It was not in Gramps nature to be impressed, though it was entirely common for the opposite. What happened next - the pup taking up the challenge without wasting words and completing it in a comparable fashion - wiped away Gramps smirk and left it with a silent gaze of slight reverie. That emotion had last appeared several years ago, the occasion of which he couldn't remember.

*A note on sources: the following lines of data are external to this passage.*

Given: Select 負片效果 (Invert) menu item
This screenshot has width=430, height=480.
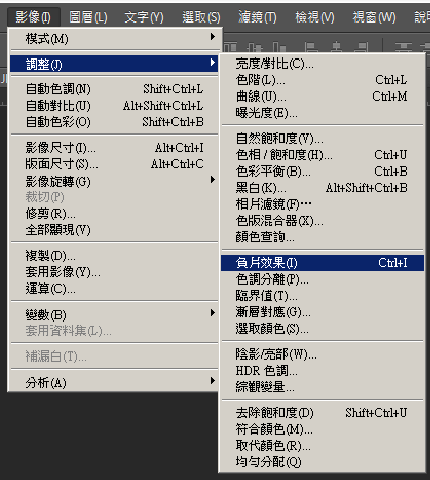Looking at the screenshot, I should (322, 263).
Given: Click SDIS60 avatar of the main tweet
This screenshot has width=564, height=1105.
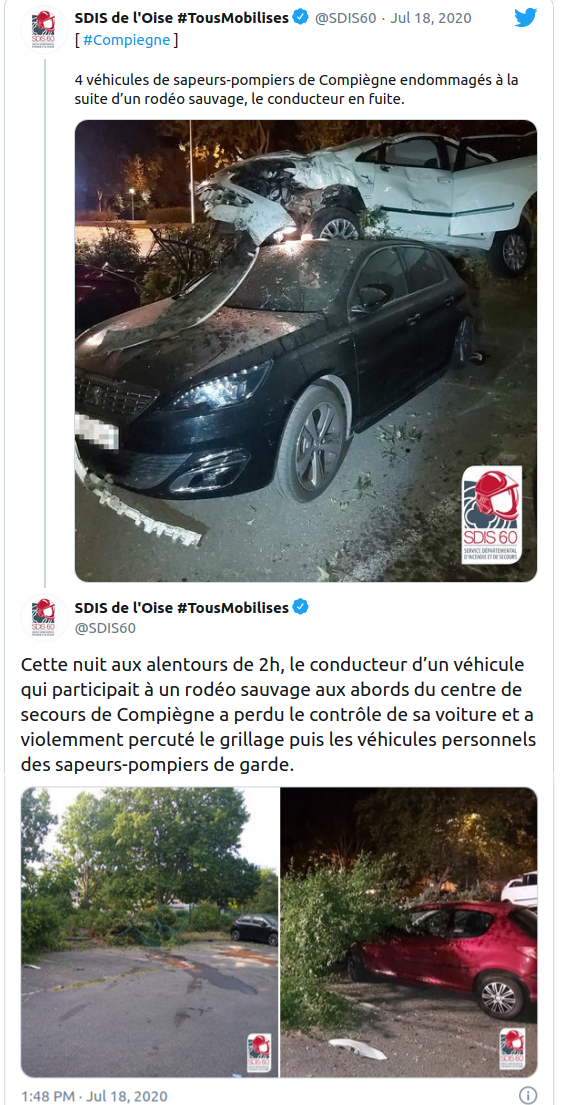Looking at the screenshot, I should tap(44, 617).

Now was the time to congratulate the youngster for his accomplishment. "Hmpffff.", he huffed with indifference and a scowl, which was old-man-speak for the congratulations.

As the pup tried to recover from the feat, bodily liquids seeming to ooze from over possible place, he winced, turning his head as if trying to unsee it. His stomach knotted and a retch threatened his throat. He quieted his disgust with his usual favorite thoughts of disdain: why were pups always sticky, why were youngsters so horribly proportioned, why was cute so disgusting, and so on and so forth.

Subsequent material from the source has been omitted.